▸ **EXERCISE DIRECTIONS**
For the listing that follows, report how many lines contain the word "icon", giving the number and no other text.

▸ **AVAILABLE DATA**
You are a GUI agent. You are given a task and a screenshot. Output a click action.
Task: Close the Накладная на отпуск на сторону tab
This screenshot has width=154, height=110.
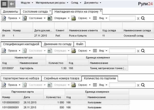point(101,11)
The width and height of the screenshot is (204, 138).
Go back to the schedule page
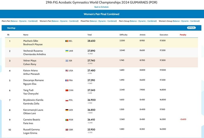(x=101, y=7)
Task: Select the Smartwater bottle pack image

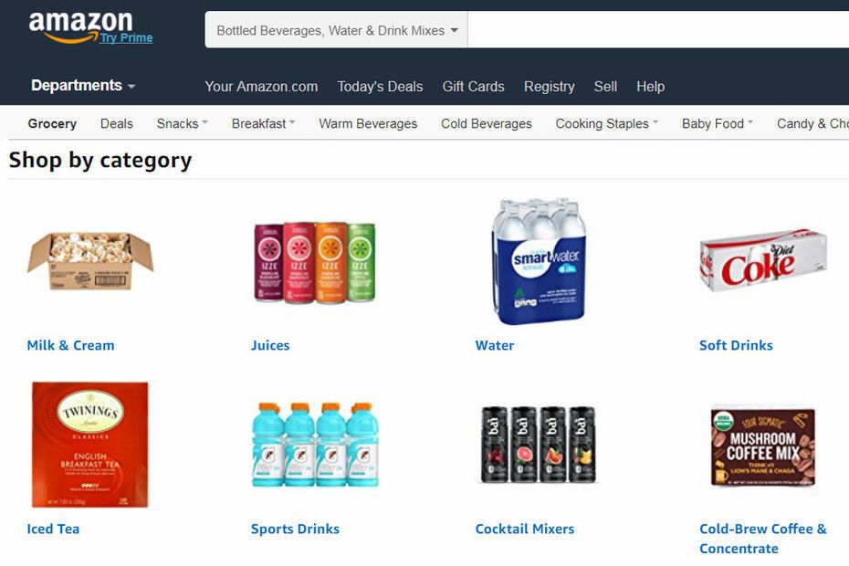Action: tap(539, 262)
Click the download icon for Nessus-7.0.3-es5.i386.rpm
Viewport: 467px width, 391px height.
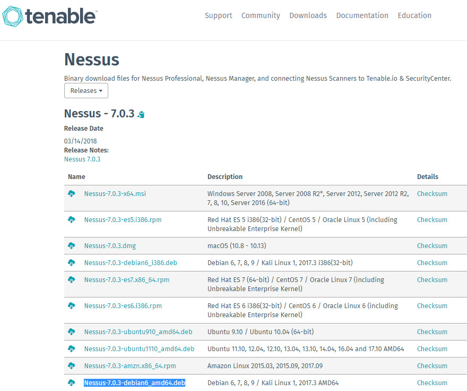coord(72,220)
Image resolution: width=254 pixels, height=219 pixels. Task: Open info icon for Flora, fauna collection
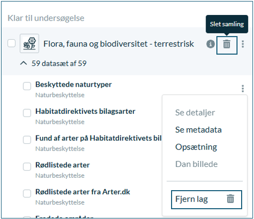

▸ **TASK SOLUTION**
2